פסח שני

Les sept semaines du Omer correspondent aux sept middot, les sept attributs émotionnels des sefirot : Hessed (la bonté), Gvoura (la rigueur), Tiferet (l’équilibre entre les deux précédentes), Netsa’h, Hod, Yessod et Malkhout

Les trois premières semaines représentent respectivement Hessed, Gvoura et Tiferet, tandis que la quatrième et la cinquième correspondent à Netsa’h et Hod. Or, Pessa’h Cheni tombe toujours au début de la semaine de Hod — ce n’est pas un hasard, et il convient d’en explorer le sens profond. 

Netsa’h désigne une bonté qui passe par la rigueur — par exemple, faire souffrir un juste dans ce monde afin de le purifier pour l’Olam Haba. Hod, quant à lui, est l’inverse : c’est une forme de rigueur qui prend l’apparence d’une bonté — comme lorsqu’on récompense un racha dans ce monde, pour l’exclure du monde futur. Pourtant, cette générosité apparente vise à provoquer chez lui un sursaut, une prise de conscience. L’excès de matérialité est là pour qu’il réalise qu’il se détruit, et qu’il revienne, de lui-même, vers Hachem — à l’image de Rabbi Elazar ben Dordaya, dont la téchouva est née du constat qu’il avait touché le fond. 

C’est pourquoi Hod est lié au mot Hodaa — l’aveu, la reconnaissance, la soumission volontaire. Là où Netsa’h impose par la force, Hod cherche à faire émerger la soumission de l’intérieur. Et cela est infiniment plus grand. C’est dans cet esprit que nous prions : « Vehareshaa koula keachane tikhlé » — que le mal se dissipe comme la fumée, doucement, naturellement, sans violence. La fumée ne s’éteint pas sous la contrainte, elle s’élève puis disparaît d’elle-même. 

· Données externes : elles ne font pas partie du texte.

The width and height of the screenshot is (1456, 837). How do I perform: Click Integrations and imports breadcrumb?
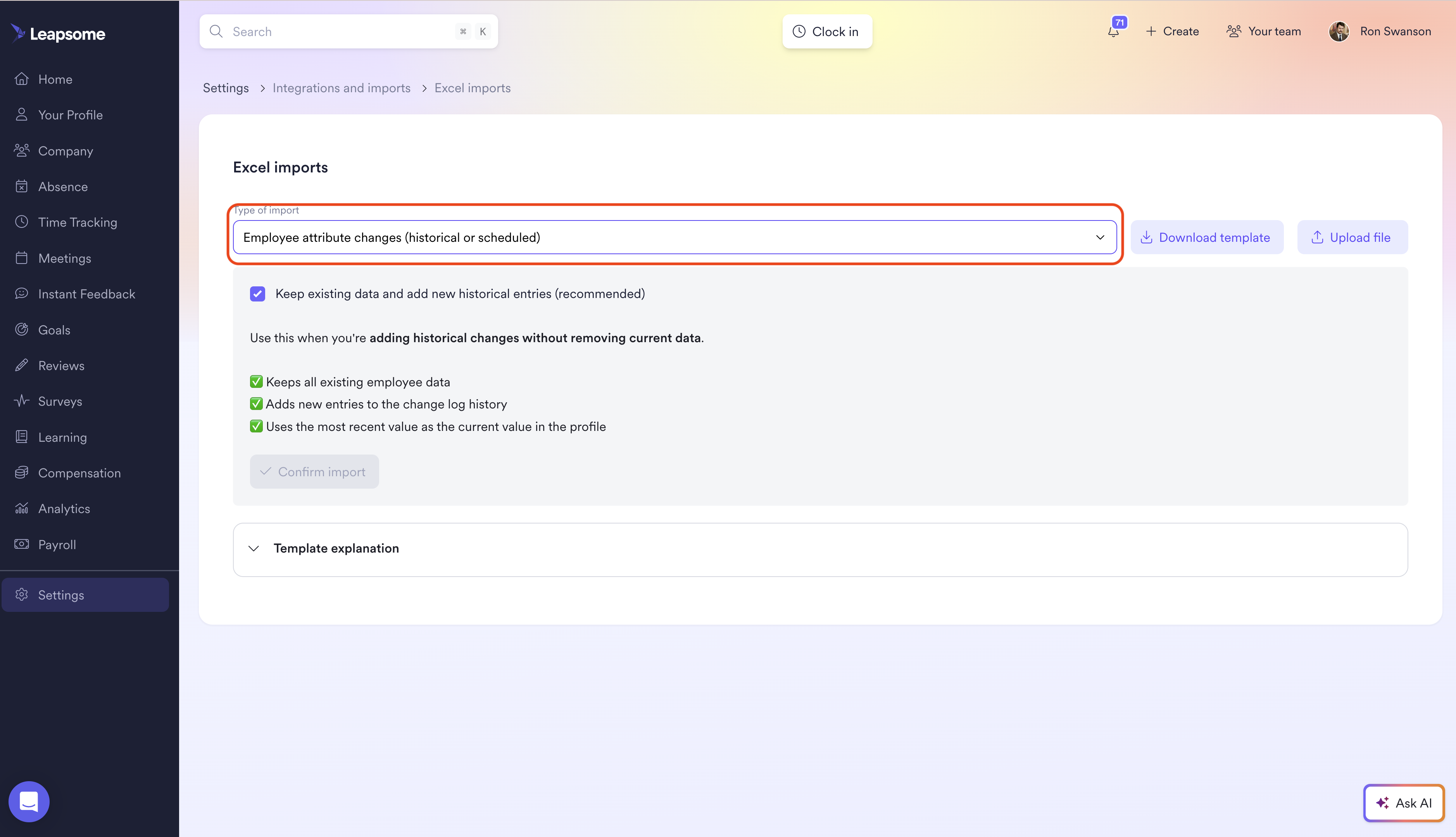click(342, 88)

Hod est donc aussi associé à la lumière : celle qui fait briller les ténèbres elles-mêmes. Cette midda est incarnée par Aharon, qui allumait la ménora, cette flamme spirituelle nourrie d’huile matérielle. Aharon savait approcher le racha avec douceur, ce qui faisait naître en lui de la honte… et le ramenait, de lui-même, vers la lumière. 

De même, si Pessa’h est une délivrance descendue d’en haut, un acte divin miraculeux, Pessa’h Cheni, lui, naît d’une requête humaine (de ceux qui, impurs n’avaient pu participer au korbane pessah’) : « Lama nigara ? » — « Pourquoi serions-nous exclus ? » C’est l’expression même de la midda de Hod : une aspiration spontanée, sincère, des créatures qui veulent, de leur propre chef, s’attacher à la lumière divine. Et comme Hod vise à susciter une hodaa (reconnaissance) chez l’homme, la hodaa de l’homme provoque en retour celle d’Hachem — qui répond à leur appel et instaure Pessa’h Cheni

Notons enfin que Lag BaOmer, qui marque la hiloula de Rabbi Chimon bar Yohaï, tombe lui aussi durant la semaine de Hod. Ce n’est pas un hasard : Rabbi Chimon est celui qui nous a légué le Zohar haKadoch, lumière divine capable de transformer l’obscurité elle-même en clarté, et de dévoiler que, dans les profondeurs les plus sombres, brille déjà la lumière de l’Éternel.